Esta valoración fue hecha por la musicóloga Laura Vilar, directora
del Centro de Investigación y Desarrollo de la Música Cubana (CIDMUC),
al intervenir en la inauguración del Simposio Internacional Cubadisco
2008, que sesionará hasta el próximo sábado 24, en El Castillito
(Primera entre 10 y 12, El Vedado).
Gran interés motivó, entre otras, la intervención especial del
Honorable S.K. Boato, ministro de Cultura de Ghana, que tras hablar de
las tradiciones culturales y religiosas de su país, se refirió a los
numerosos festivales que mensualmente celebran.
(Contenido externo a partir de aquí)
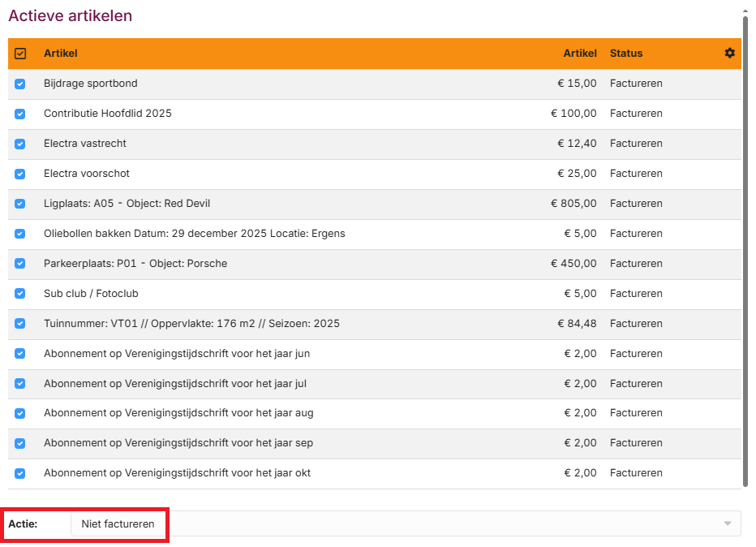This screenshot has width=756, height=547.
Task: Toggle the select-all checkbox in the header
Action: coord(19,52)
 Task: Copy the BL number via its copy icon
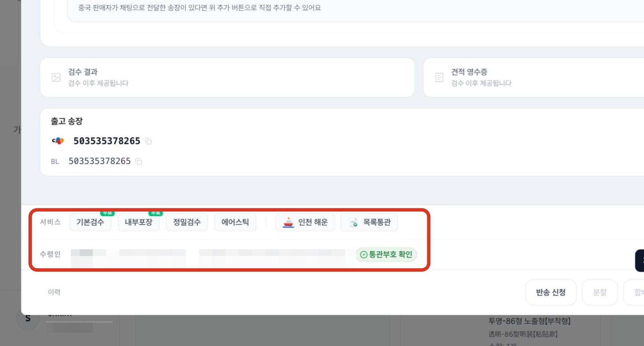[x=139, y=161]
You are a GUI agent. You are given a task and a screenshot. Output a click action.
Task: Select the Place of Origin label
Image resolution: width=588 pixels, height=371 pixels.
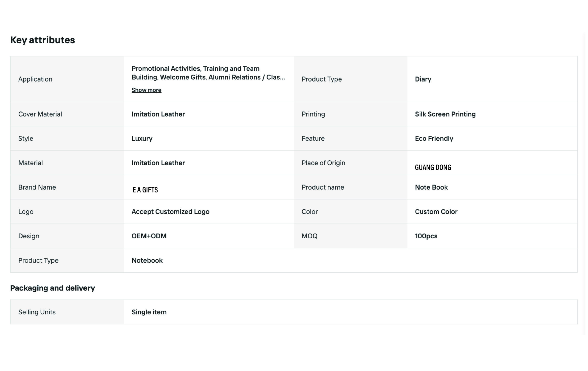pos(323,163)
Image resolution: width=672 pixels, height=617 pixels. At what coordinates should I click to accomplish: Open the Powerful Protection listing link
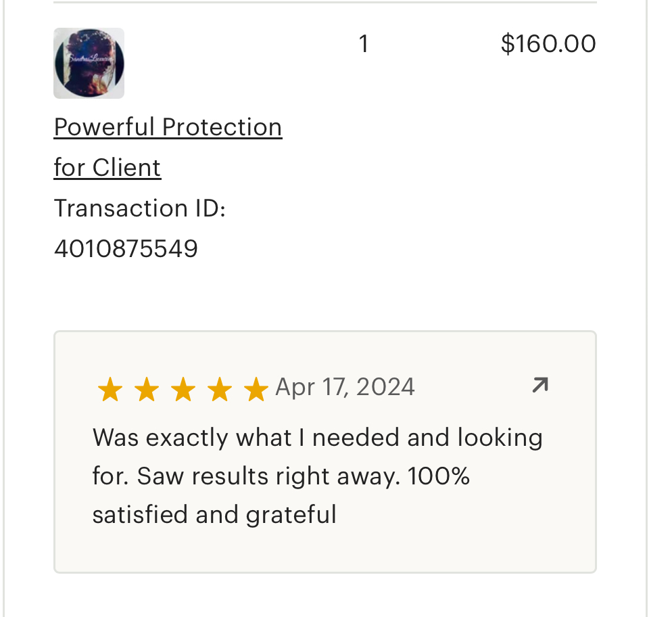(168, 127)
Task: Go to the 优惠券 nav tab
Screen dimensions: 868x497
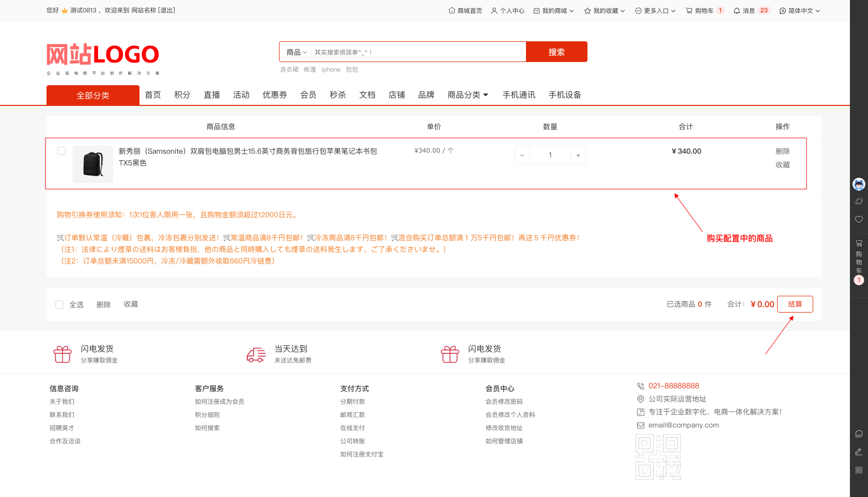Action: [274, 95]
En cuanto a la música
se manifiestan novedades en el ritmo High life que se ha enriquecido
con los aportes que le llegaron desde otros países.
Rogelio Martínez Furé, presidente de Honor del Cubadisco en otra
intervención dijo que él siempre ha defendido la palabra, la oralidad,
como medio de transmitir la riqueza espiritual de los pueblos, en lo
que África es ejemplo. Ese legado, subrayó, se convierte en un arma
contestataria para defenderse de los agresores de estos valores.
Para los músicos e investigadores cubanos resultó reveladora la
comunicación traída a Cubadisco 2008 por el etnólogo congolés Antonie
Manda Tchevba, al ilustrar cómo las tradiciones afrocubanas, y
especialmente la rumba, ha influido en los ritmos actuales de su país.